A UCSB professor recently received a $50,000 fellowship for her dramatic contribution to the world of theater.

Naomi Iizuka, a dramatic arts professor and UCSB Playwriting Program director, was one of five individuals to receive the 2005 CalArts Alpert Award in the Arts fellowship in New York City last week, a university press release said. Composer-musician Herb Alpert established the award in 1994 to recognize five individuals in various disciplines for their dedication to the contemporary arts. Iizuka, who was one of 10 nominees in the theater category for writing several acclaimed plays, was also awarded a resident position at the California Institute of the Arts, where she will teach a weeklong master theater class for actors and playwrights.

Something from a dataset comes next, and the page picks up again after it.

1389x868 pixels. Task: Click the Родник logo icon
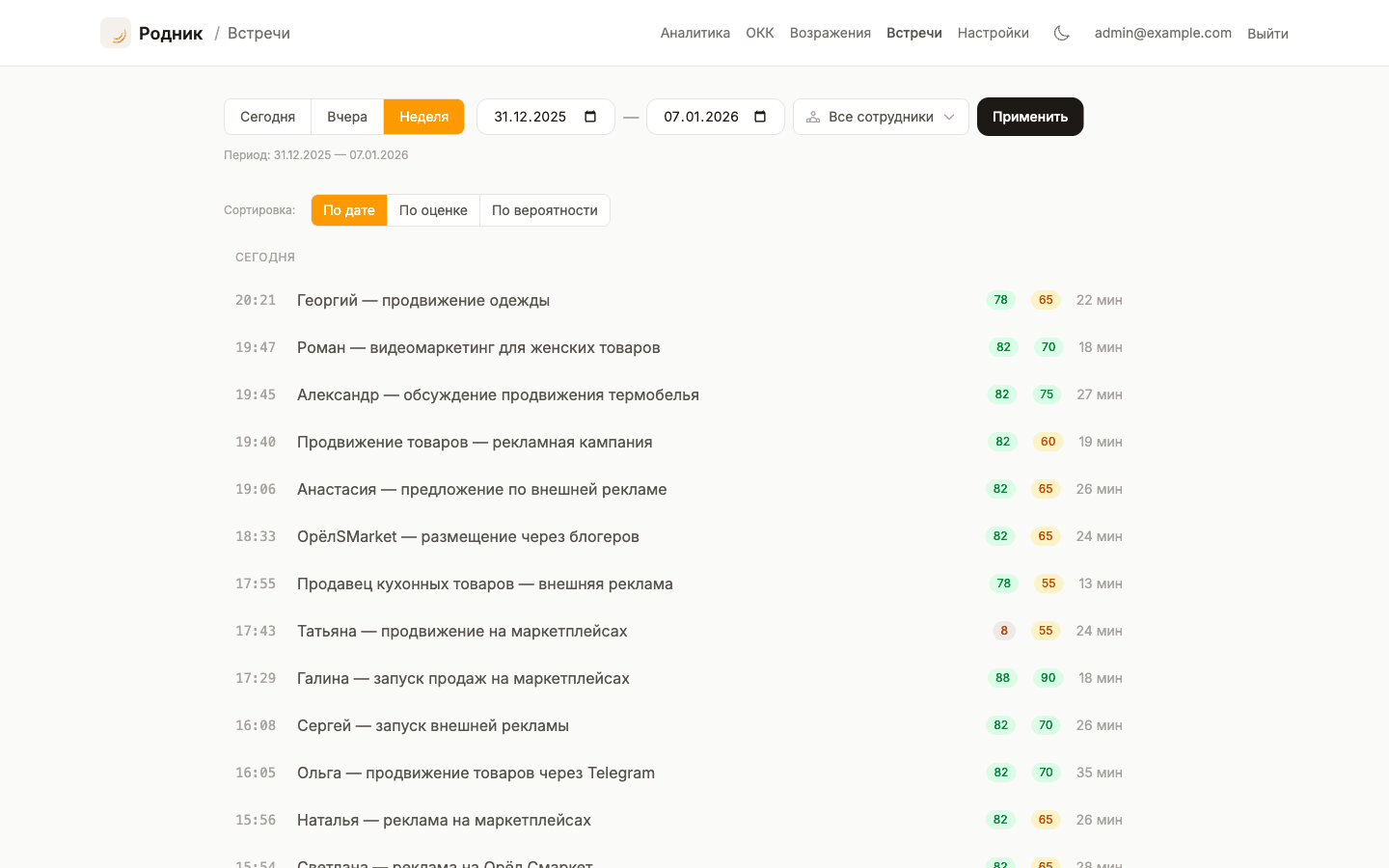(x=116, y=32)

“Playwriting allows you to respond to your world in an immediate and visceral way,” Iizuka said. “Writing for theater is collaborative. If you’re a playwright, you collaborate with actors, directors and designers. That’s a lot more exciting than writing alone in a room somewhere.”

Iizuka is a member of New Dramatists, the nation’s oldest nonprofit center for the development of talented playwrights, the press release said. She has been the recipient of several other awards, including the Whiting Writers’ Award, a Rockefeller Foundation Multi-Arts Production grant and a PEN Center USA West Award for Drama. Her plays include “At the Vanishing Point,” “36 Views,” “Polaroid Stories,” “Tattoo Girl” and “Skin.”

One of Iizuka’s upcoming projects – the UCSB New Plays Festival – highlights six original plays by UCSB students, she said. She said the festival, which will run from May 30 to June 2, is free to the public and has been popular in years past. Iizuka said she is also working on the Summer Theatre Lab, which will give students the opportunity to work with cutting-edge artists.